A new committee cannot create a better outcome if the same MEC is still setting the direction, controlling the process, and failing to explain the plan. You cannot say the old committee was the problem while also refusing to identify what the new committee will do differently.
That is why the premise is not logical. It asks pilots to ignore process, ignore timing, ignore accountability, ignore the loss of experience, ignore the damage to credibility, and simply hope that something better appears.
Hope is not a negotiating strategy. “Give them a chance” is not a plan. And this pilot group should not be expected to pay the price for another decision made without a clear explanation, a defined strategy, or most importantly meaningful member engagement.
LEC 165 Meeting & Proxy Vote Coordination
Thank you to everyone who signed the petition to force the LEC 165 meeting. This meeting is the next step in allowing those present to vote on whether this issue should be sent to the full council, giving every LEC 165 member the opportunity to cast a vote for or against it. Too many decisions have been made without direct pilot input, and this cannot be one of them.
Your information will not be shared. It will only be used to coordinate proxy votes.
About The Recall
This site exists to document, explain, and track the LEC 165 recall.
1. Removal of the Negotiating Committee Without Membership Support
- Supported the removal of the entire Negotiating Committee despite no evidence of broad membership support.
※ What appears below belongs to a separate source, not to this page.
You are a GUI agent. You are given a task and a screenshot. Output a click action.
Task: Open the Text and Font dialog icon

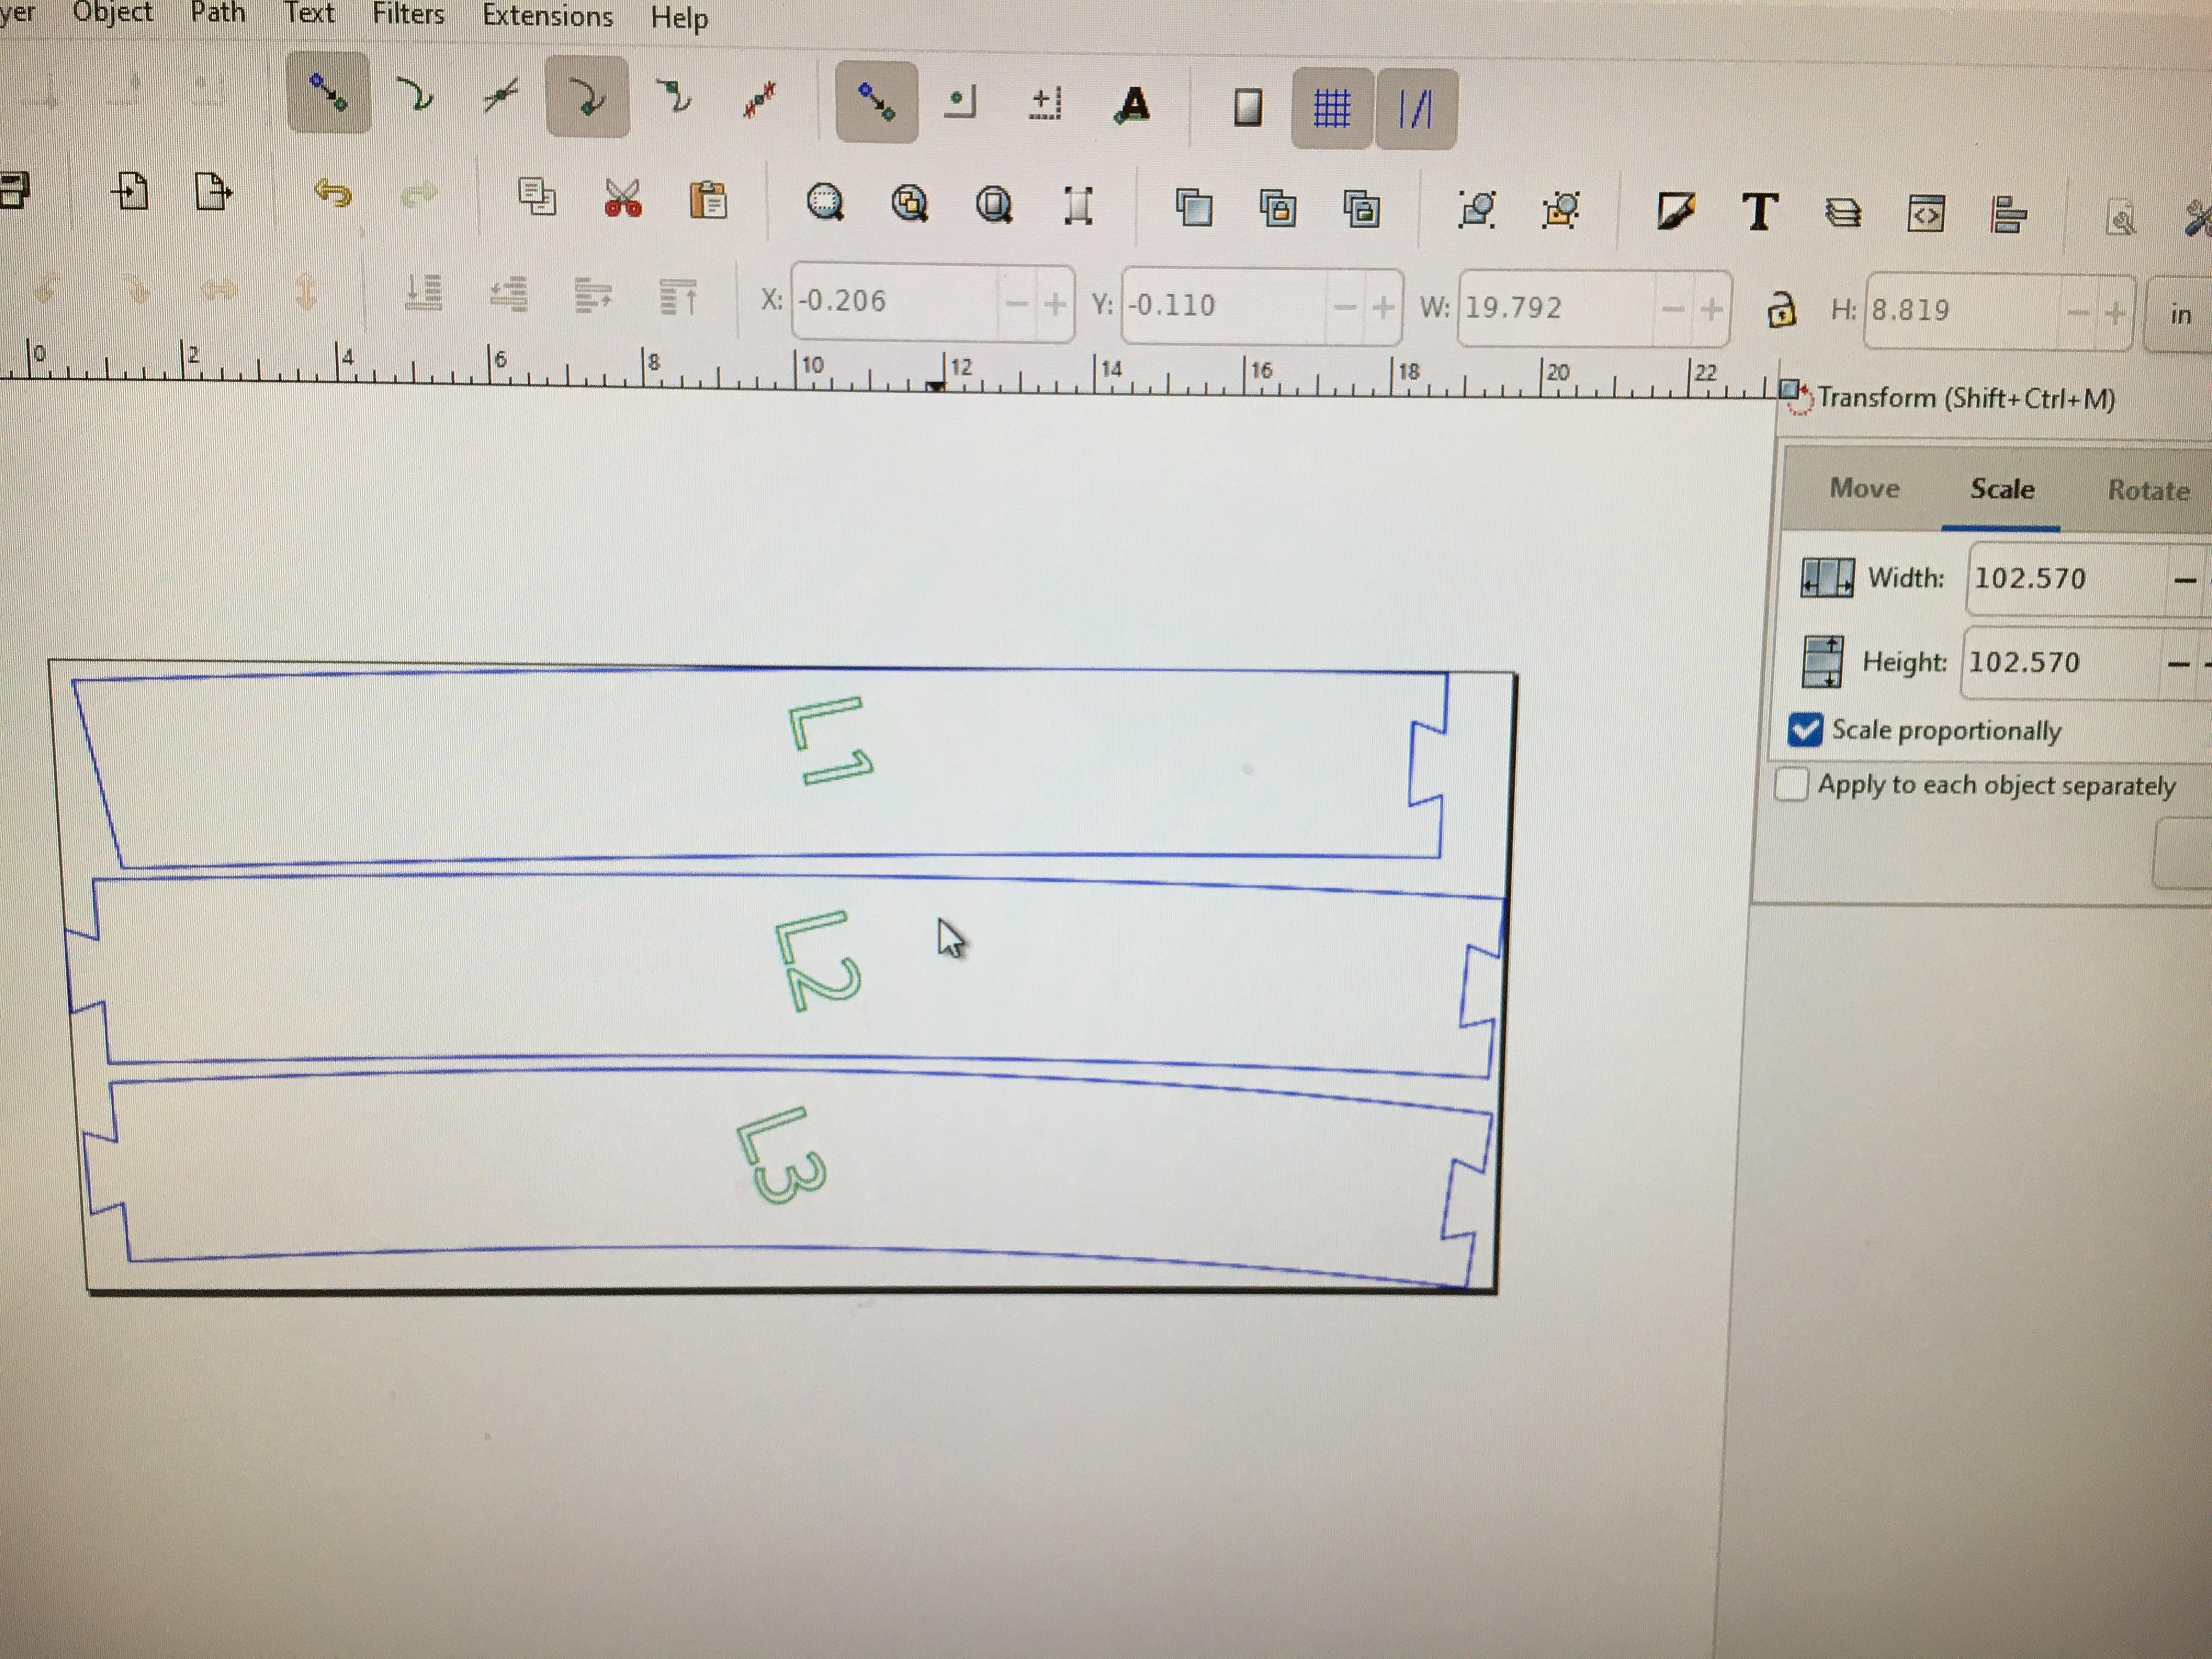pyautogui.click(x=1760, y=212)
- Did not conduct meaningful polling or engagement before taking the action.
- Ignored warnings from experienced negotiators, attorneys, and labor professionals about the consequences.
- Created a delay in negotiations and uncertainty regarding representation at the bargaining table.
- The fundamental question is: How do elected representatives remove the entire negotiating committee without first seeking the input of the pilots they represent?
2. Failure to Maintain Transparency and Accountability
- Major decisions were made in executive session with limited explanation afterward.
- Membership was often informed of decisions after the fact rather than before.
- Communications frequently described administrative actions but did not explain the strategic rationale behind them.
- Pilots were expected to trust decisions without being provided the information necessary to evaluate them.
- Representation requires accountability. Accountability requires transparency.
3. Refusal to Meaningfully Engage Their Membership
- LEC 169 repeatedly failed to hold the membership meetings pilots requested.
- Other councils continued to hold meetings and engage their pilots during the same period.
- Members seeking answers were often directed to newsletters, podcasts, or social media rather than direct discussion with elected representatives.
- Representation is not something that happens to members. It should happen with members.
4. Use of Governance Procedures to Override Membership Input
- Relied on procedural mechanisms that allowed decisions to be made without direct membership involvement.
- Used voting structures that amplified council influence while reducing the ability of individual pilots to weigh in.
- Even if technically permissible, many pilots believe these procedures were used in a manner that did not reflect the priorities and wishes of the membership they were elected to represent.
5. Lack of Strategic Leadership During a Critical Period
This is broader than any one decision.
- No clearly articulated plan for negotiations after removing the NC.
- Committees are left operating without clear direction.
- Key positions became vacant through resignations because of the actions of LEC 169.
- Communications focused on administrative milestones rather than a comprehensive strategy to return the pilot group to a position of strength.
- The issue is not whether mistakes were made. Every leadership team makes mistakes. The issue is whether there was a coherent strategy before and after those mistakes occurred. It has become clear there is not.